Mir war auch vor deiner Erwiderung klar, dass ihr nicht ernsthaft für “Schreibverbote” plädiert, aber ihr bindet die mögliche Legitimation eines Textes an Autor*innen-Merkmale. Ich finde das nicht abwegig, ich finde auch, dass es solche Fälle gibt (für mich ohne jede Frage Texte, die von Auschwitz oder anderen Vernichtungslagern erzählen), aber ich würde es eben nur auf einen engen Kreis von Texten begrenzen und in der Regel dafür plädieren, dass es der Text ist, an dem sich alles entscheidet.
Vielleicht noch ein Gedanke: Ich halte es für einen Irrtum, dass wir Texten ohne weiteres ansehen können, ob und falls ja “wie sehr” sie autobiographisch sie sind, wie sehr Autor*innen sie durch eigene Erfahrungen beglaubigen können.
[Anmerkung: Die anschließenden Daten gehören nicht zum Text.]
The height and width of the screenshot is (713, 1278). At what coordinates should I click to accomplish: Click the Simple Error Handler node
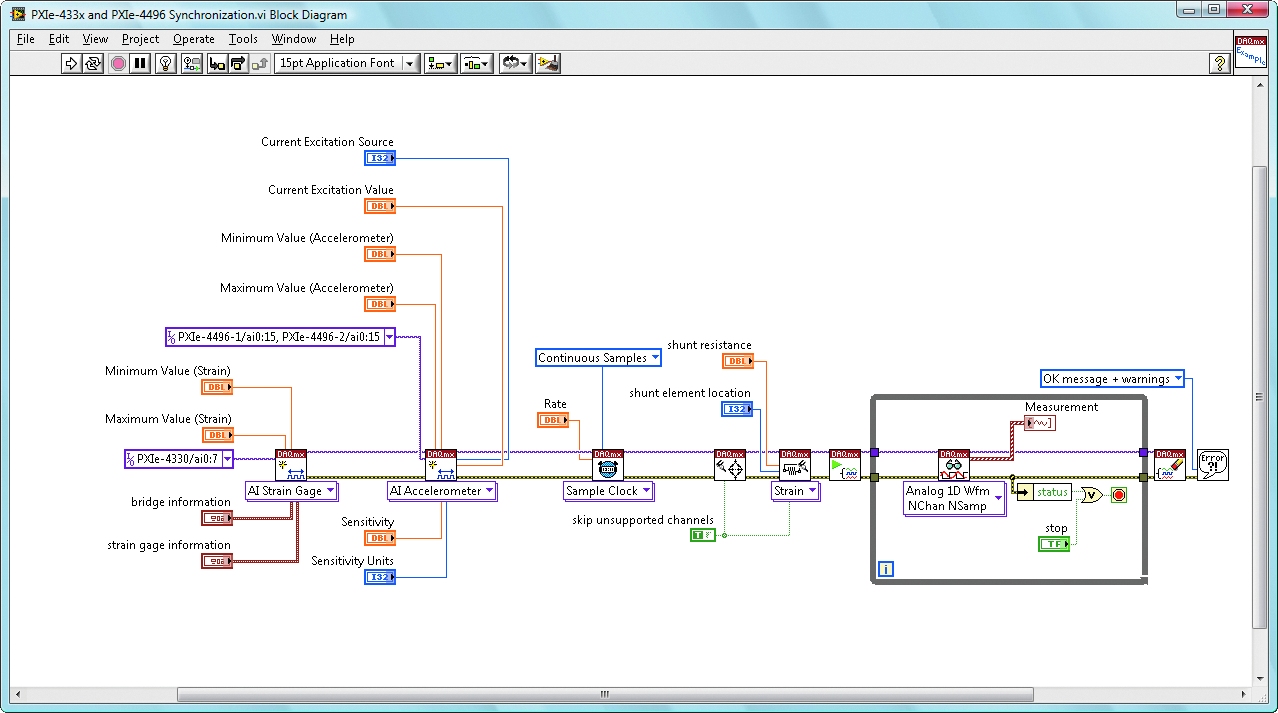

Jonathan Franzen hat das als schönes Paradox formuliert: “Je größer der autobiographische Gehalt im Leben eines Schriftstellers, desto geringer die oberflächliche Ähnlichkeit mit seinem Leben.” Ich habe das in meinem Schreiben sehr bestätigt gefunden …
Vielen Dank auch von mir sowohl für deine Erläuterungen/Klarstellungen aber auch nochmals für dieses wirklich sehr anregende Gespräch!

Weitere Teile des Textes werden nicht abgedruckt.